▶ **Collected data entries**:
───

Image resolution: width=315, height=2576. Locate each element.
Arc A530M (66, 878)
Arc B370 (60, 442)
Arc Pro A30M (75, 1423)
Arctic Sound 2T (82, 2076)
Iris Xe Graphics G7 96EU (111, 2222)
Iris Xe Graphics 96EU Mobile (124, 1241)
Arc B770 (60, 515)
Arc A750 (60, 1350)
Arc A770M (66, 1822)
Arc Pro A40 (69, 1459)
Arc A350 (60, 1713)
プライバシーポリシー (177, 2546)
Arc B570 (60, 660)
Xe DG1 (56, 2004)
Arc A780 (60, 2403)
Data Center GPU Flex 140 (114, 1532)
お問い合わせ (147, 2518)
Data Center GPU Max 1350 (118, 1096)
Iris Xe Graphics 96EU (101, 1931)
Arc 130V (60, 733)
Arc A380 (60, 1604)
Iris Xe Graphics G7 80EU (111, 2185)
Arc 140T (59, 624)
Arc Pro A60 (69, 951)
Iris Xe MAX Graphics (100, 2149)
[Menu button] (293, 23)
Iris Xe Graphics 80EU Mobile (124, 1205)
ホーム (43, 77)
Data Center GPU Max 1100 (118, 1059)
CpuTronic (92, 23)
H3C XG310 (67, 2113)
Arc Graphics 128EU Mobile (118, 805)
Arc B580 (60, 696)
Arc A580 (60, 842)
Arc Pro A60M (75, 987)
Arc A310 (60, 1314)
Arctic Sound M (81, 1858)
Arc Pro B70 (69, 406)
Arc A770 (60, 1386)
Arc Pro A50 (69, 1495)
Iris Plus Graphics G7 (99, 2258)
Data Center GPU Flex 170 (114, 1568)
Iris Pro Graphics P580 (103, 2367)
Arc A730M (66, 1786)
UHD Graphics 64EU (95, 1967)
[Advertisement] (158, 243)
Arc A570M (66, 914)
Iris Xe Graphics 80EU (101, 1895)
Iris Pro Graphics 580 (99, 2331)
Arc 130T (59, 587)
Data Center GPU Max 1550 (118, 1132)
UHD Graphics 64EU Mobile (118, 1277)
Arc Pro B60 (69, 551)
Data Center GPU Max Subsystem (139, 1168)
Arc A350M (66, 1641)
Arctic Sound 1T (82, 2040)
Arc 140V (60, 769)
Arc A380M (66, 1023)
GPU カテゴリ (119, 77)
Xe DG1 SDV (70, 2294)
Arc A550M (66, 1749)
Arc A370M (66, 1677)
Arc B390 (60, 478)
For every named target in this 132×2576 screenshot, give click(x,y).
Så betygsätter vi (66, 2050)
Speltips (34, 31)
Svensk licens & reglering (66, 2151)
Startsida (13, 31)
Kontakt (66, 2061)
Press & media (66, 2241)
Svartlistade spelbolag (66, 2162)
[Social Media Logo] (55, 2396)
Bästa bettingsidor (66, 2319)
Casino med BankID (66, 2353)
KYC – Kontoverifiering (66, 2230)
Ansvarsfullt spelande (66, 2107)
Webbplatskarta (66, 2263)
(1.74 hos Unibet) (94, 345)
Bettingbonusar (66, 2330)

───

▶ **Brief**: Copy out all the lines of the records that include "Center".

▶ **Task answer**:
Data Center GPU Flex 140 (114, 1532)
Data Center GPU Max 1350 (118, 1096)
Data Center GPU Max 1100 (118, 1059)
Data Center GPU Flex 170 (114, 1568)
Data Center GPU Max 1550 (118, 1132)
Data Center GPU Max Subsystem (139, 1168)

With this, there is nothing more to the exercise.